アクセンチュア インダストリーX本部 エンジニアリング&マニュファクチャリング日本統括
河野真一郎
SHINICHIRO KOHNO
1993年アクセンチュア入社。自動車業界を中心に、製造業向けのコンサルティングに長年従事。2022年より製造業のデジタル変革を推進・支援するインダストリーX本部 エンジニアリング&マニュファクチャリング 日本統括を務める。

 製造業の未来を考えるうえで、まずは経済指標から「日本の60年」を振り返ってみたいと思います。

 60年前といまを比較すると、日本の人口は34%も増えています。消費者物価は2・8倍、企業物価は2・4倍。さらにGDPは41倍と大きな伸びを示し、平均年収は16倍、世帯当たり貯蓄に至っては62倍です。

 こうして数字だけを追いかけてみると、日本経済は非常に大きな成長を遂げているかのように感じます。しかし、現実には1990年代前半のバブル崩壊期以降、貯蓄以外すべての要素は頭打ちになり、そこから30年の間、ほぼ成長が止まったような状態が続きます。これが「失われた30年」です。

 国内製造業の現状に目を向けると、問題はいっそう深刻です。
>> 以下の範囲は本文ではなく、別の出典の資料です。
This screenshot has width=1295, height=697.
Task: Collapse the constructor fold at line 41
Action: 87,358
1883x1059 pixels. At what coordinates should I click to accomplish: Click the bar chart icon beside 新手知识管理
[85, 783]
優れた製造技術によって信頼性の高い製品を長年生み出し続け、日本経済を牽引してきた製造業ですが、GDPに占める割合は26・5%(1989年)から18・7%(2018年)にまで低下しました。

 量的側面(人口、有効求人倍率、入職割合、将来の職業別需給ギャップ等)、質的側面(労働生産性、デジタル競争力、技術伝承難)、そしてコスト的側面(人件費)のいずれを取っても、日本の製造業は危機的状況にあります。
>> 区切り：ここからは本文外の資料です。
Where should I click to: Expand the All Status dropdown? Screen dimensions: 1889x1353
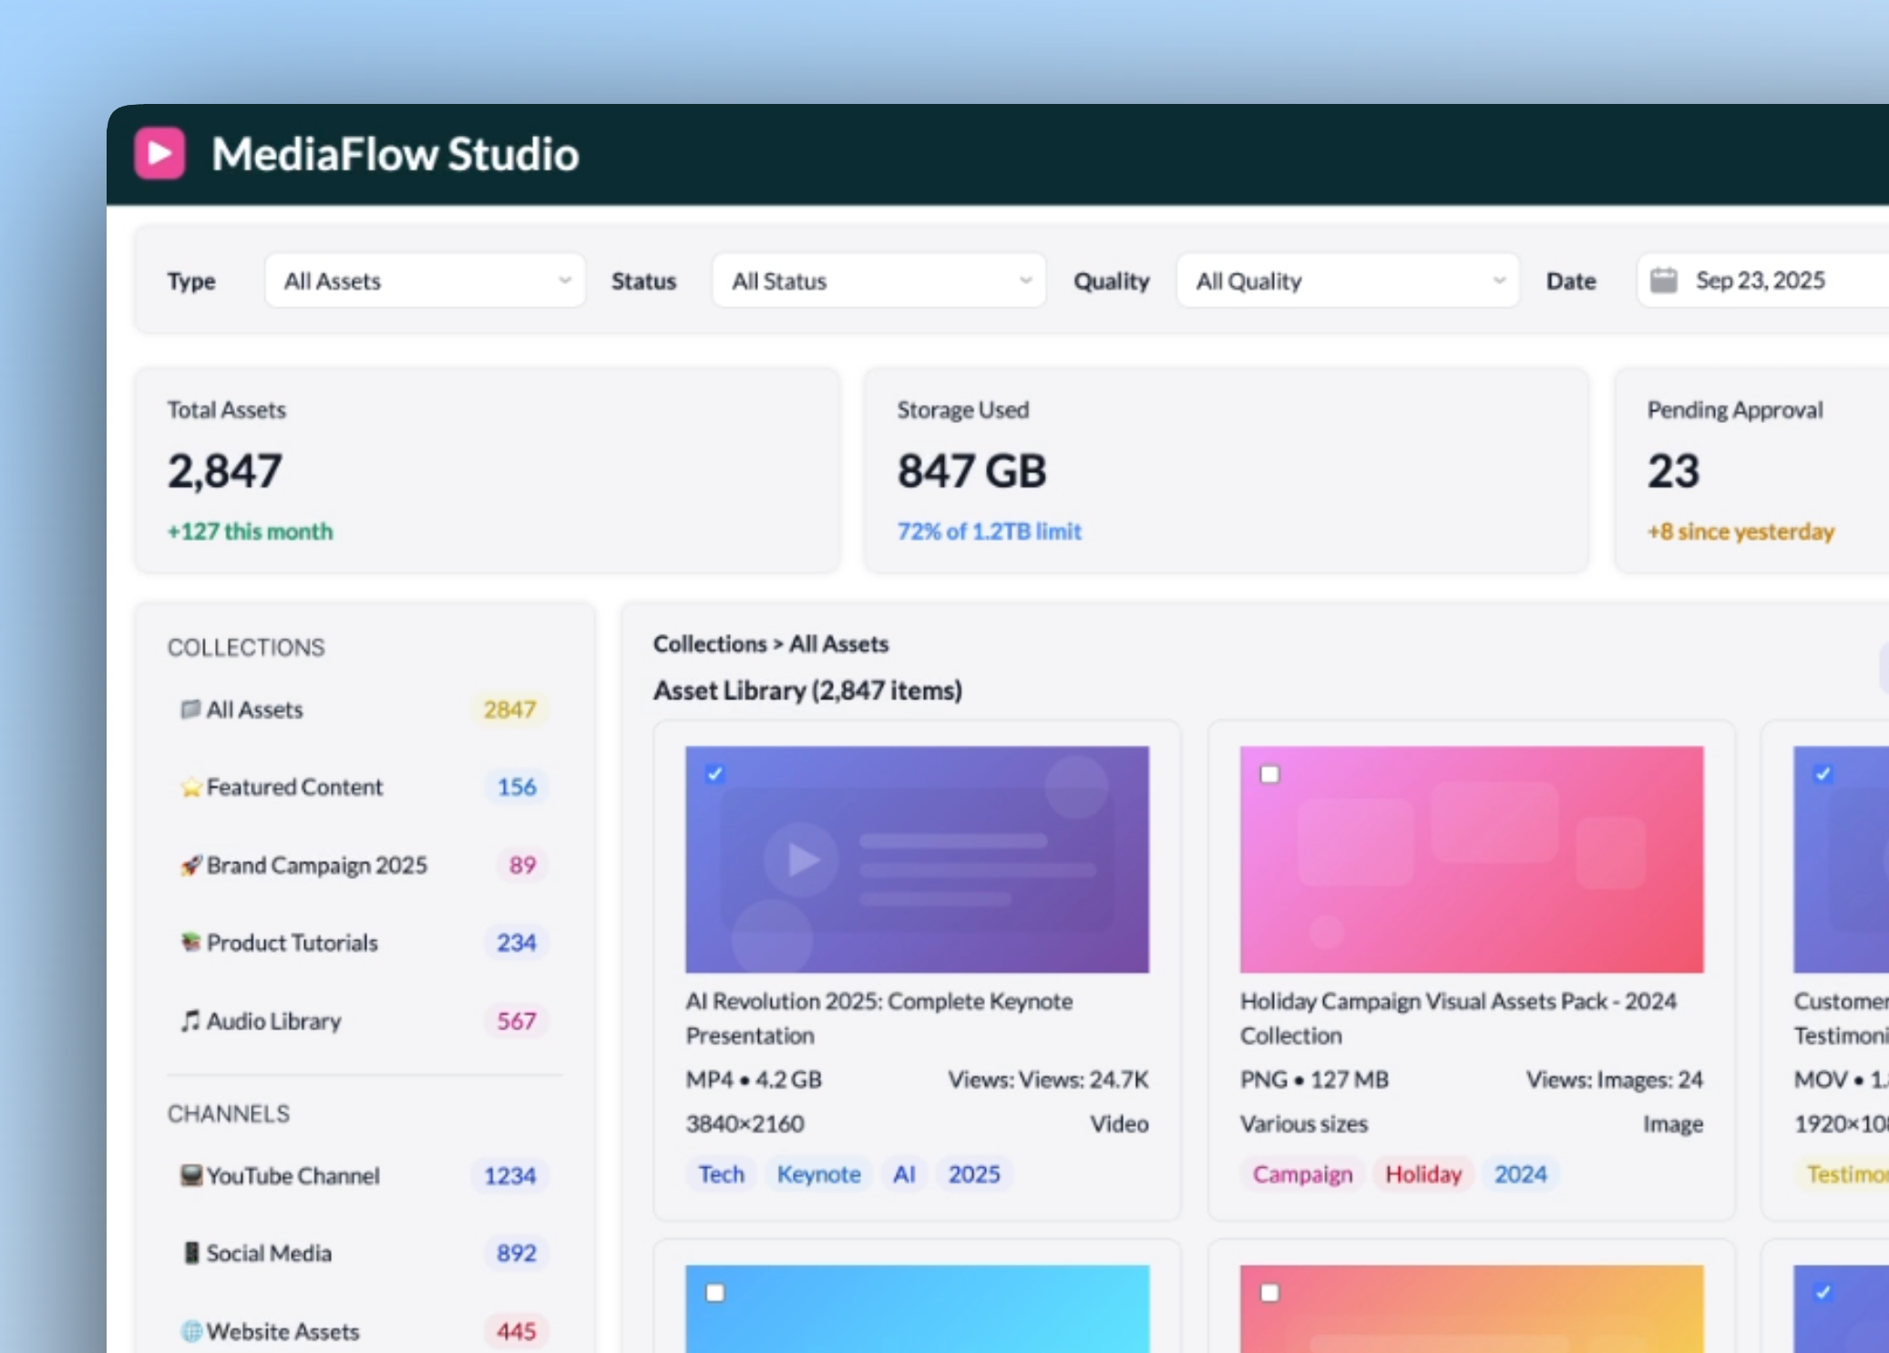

 いま期待されるのが、デジタルの力をうまく活用しながらこれまでの戦い方を変化させていく抜本改革としての「製造業のDX」です。

 DX提唱者、エリック・ストルターマン教授の定義によれば、「ITの浸透が、人々の生活をあらゆる面でよりよい方向に変化させる」とされ、そのための行いが「DX」ということになります。
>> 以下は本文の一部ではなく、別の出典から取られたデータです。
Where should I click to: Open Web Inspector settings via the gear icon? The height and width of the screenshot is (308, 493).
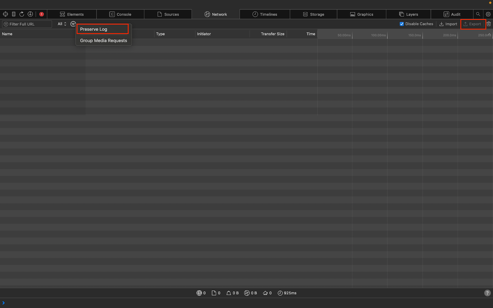[488, 14]
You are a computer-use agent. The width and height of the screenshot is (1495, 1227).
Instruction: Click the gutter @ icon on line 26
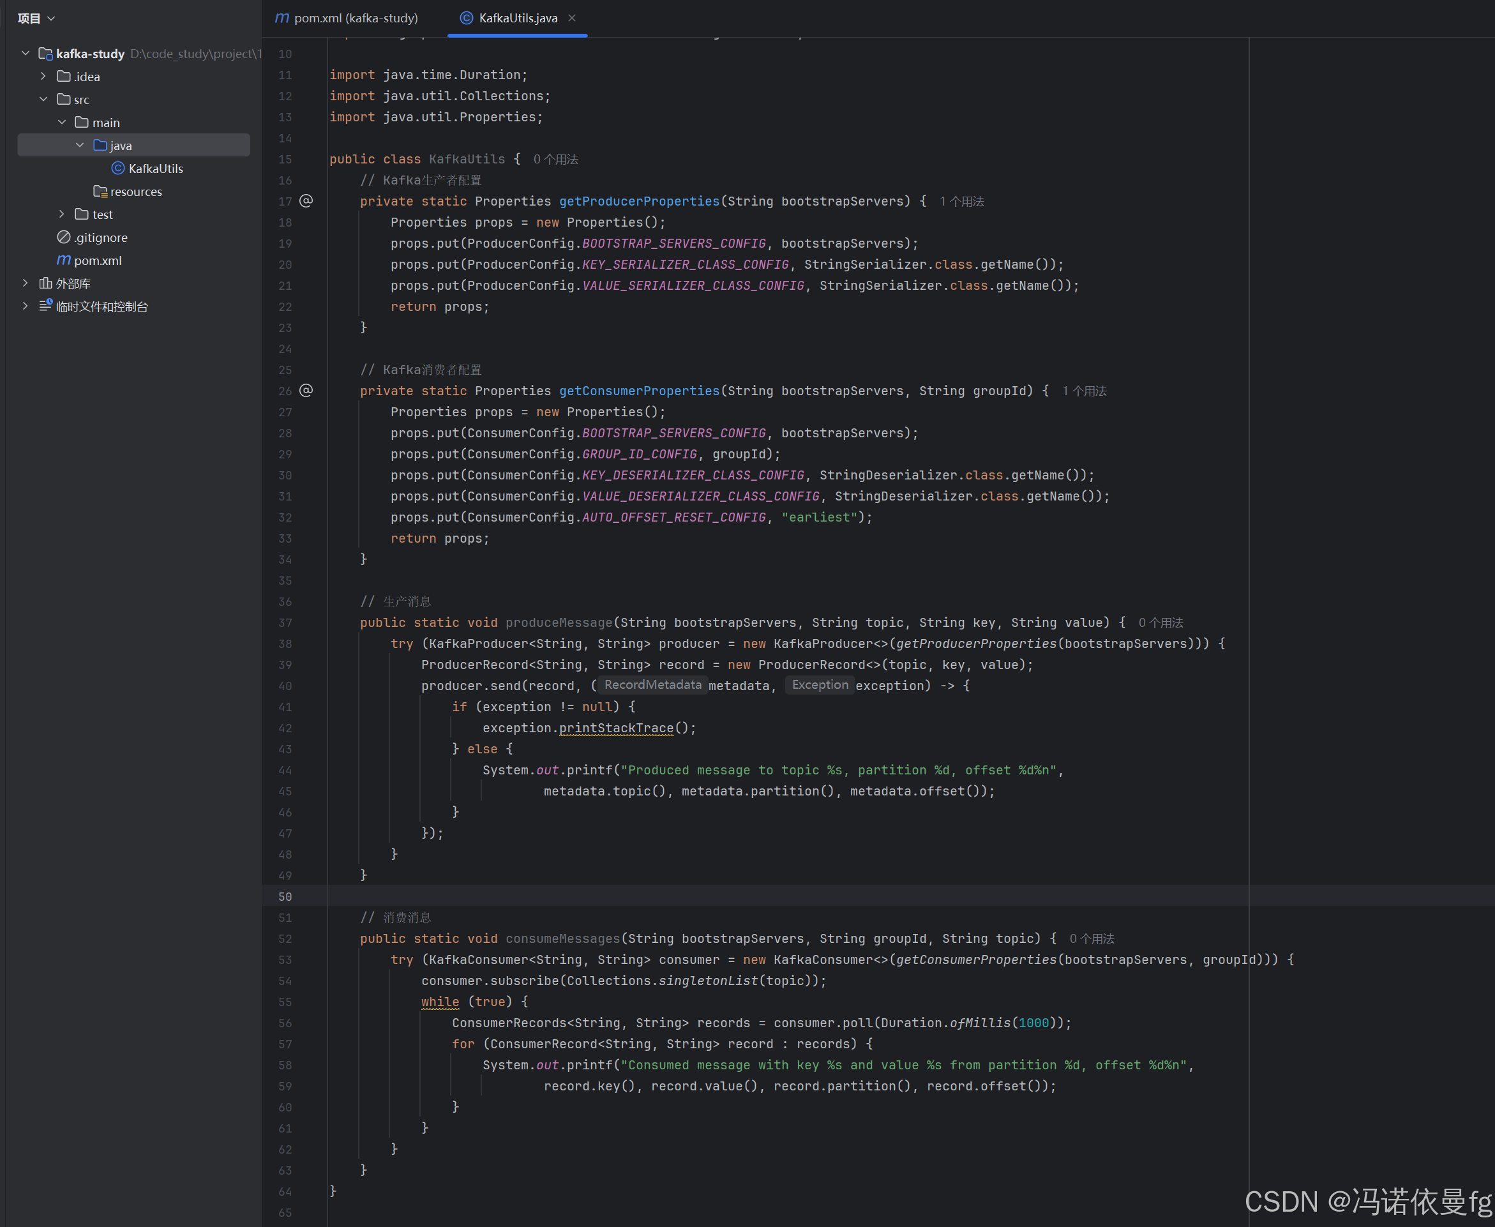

 そのDXで極めて重要な技術と考えられているのが、「リアルとバーチャルの融合」と「コネクテッド化」ですが、これらをテクノロジーに置き換えると、「デジタルツイン」と「IoT」だといえます。

 つまり製造業のDXを考える際には、デジタルツインやIoTといった技術に、ビッグデータとAIをかけ合わせることが重要です。それにより、ビジネスの可能性が広がっていくと考えることができます。

 日本では経済産業省『DXレポート』の発表以降、DXという言葉が広く認知されました。同レポートでは、「既存システムが抱える課題の放置により、2025年以降の5年間で、年間で最大12兆円の経済損失が生じる可能性」を「2025年の崖」と表現して警鐘を鳴らし、それによって製造業を含む多くの経営者が、DX推進に対する差し迫った危機意識を持ったのは事実であり、それは大きな成果だといえます。

 しかし、現実として製造業のDXは進んでいるといえるでしょうか。DXという言葉の認知こそ広がったものの、どんな意味を持っているのか答えは経営者によってまちまちであり、意識が広く共有できているわけではない、というのが実状だと感じています。